Reading Poetry Devotionally: How Poems Nurture Our Spiritual Lives

Class Number: 
D06
June 3-7
2:00 pm - 4:15 pm

Class Price: 
$400


The poet Dana Gioia once asked in a book of this title, “Can Poetry Matter?” That question of course begs another question: matter in what ways? We may read poetry for any number of reasons, but this class considers how poetry nurtures, and enriches, our spiritual lives. By our close reading of poems together from outstanding poets of the last 100 years, we will explore the many ways that poetry inspires us to comprehend our relationships with God, each other, and ourselves with fresh insight. Whether you are an avid or an occasional reader of poetry, we will dig deeper into how poems work, while encountering the work poems do in us as people who aspire, and struggle, to experience a more profound living faith.

There is no specific background in literature required or expected. The course materials consist mainly of poems with some light secondary material to enhance our reading experience, all of which will be provided by PDFs. Topics will include reading the Bible through poetry, poetry and the contemplation of core beliefs, poetry and struggles with faith, and poetry and devotion to social justice.
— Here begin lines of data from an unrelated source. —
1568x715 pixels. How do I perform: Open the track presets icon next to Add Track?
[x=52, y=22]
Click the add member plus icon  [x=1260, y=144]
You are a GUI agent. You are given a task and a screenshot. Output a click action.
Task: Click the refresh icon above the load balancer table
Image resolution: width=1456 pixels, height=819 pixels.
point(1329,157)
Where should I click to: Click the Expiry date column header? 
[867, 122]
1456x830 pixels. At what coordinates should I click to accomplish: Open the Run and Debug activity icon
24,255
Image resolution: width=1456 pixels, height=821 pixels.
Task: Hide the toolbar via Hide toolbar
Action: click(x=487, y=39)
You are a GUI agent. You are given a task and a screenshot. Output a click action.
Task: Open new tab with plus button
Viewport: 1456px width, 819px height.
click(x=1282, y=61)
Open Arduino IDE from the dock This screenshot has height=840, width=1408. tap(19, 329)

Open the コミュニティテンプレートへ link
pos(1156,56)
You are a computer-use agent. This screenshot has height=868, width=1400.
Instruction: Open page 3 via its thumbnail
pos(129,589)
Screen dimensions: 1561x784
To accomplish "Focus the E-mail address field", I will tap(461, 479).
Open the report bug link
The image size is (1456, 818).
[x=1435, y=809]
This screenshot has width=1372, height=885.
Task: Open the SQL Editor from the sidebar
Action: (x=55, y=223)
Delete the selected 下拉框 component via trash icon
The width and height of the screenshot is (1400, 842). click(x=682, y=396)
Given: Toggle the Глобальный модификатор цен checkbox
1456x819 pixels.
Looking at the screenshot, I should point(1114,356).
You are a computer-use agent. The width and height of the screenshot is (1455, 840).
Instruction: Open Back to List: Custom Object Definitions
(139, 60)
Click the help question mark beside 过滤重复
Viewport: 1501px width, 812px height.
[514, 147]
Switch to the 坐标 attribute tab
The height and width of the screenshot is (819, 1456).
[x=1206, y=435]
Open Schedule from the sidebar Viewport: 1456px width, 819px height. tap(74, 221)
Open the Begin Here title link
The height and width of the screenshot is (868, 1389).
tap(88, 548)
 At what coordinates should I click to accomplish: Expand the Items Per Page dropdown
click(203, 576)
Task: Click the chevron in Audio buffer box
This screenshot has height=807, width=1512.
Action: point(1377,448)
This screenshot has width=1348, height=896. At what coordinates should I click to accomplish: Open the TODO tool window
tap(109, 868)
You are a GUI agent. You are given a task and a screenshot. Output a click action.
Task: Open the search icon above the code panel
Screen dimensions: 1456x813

We have three main objectives for the course:

1. To illuminate the many diverse facets of faith that our poems ask us to contemplate, including those we may not have considered.

(NB: Although religious faith of any kind is enriched by these works, most of our poets express a Judeo-Christian sensibility.)

2. To develop skills in reading poems ‘in their own terms’ and as a form of devotional practice.

3. To consider how ‘poets of faith’ in modernity and late-modernity help us to comprehend present challenges to religious faith and devotion.

David Mahan is a Lecturer in Religion and Literature at the Yale Institute of Sacred Music, Worship, and the Arts at Yale Divinity School, where he has taught for the past 13 years. He is also the Executive Director of the Rivendell Institute and Co-director of the Rivendell Center for Theology and the Arts at Yale. He completed his BA in history at Miami University of Ohio, his M.A.R. in Religion and the Arts at Yale Divinity School, and his PhD in theology and poetry at the University of Cambridge (UK). He is the author of the book An Unexpected Light: Theology and Witness in the Poetry and Thought of Charles WilliamsMicheal O’Siadhail, and Geoffrey Hill (Princeton Monographs 2009). His courses at Yale include different approaches to 20th- and 21st century literatures that explore themes of religion and spirituality, apocalypse, trauma, race, justice, and redemption. He is particularly interested in poetics and how faith and literature interact to create fresh expressions of and for the modern imagination.

In addition to his work as a scholar and teacher, Dr. Mahan has worked in university campus ministry for 35 years, having served at Yale since 1987. He and his wife Karen, a Spiritual Formation Director at the Rivendell Institute, live in Hamden, CT.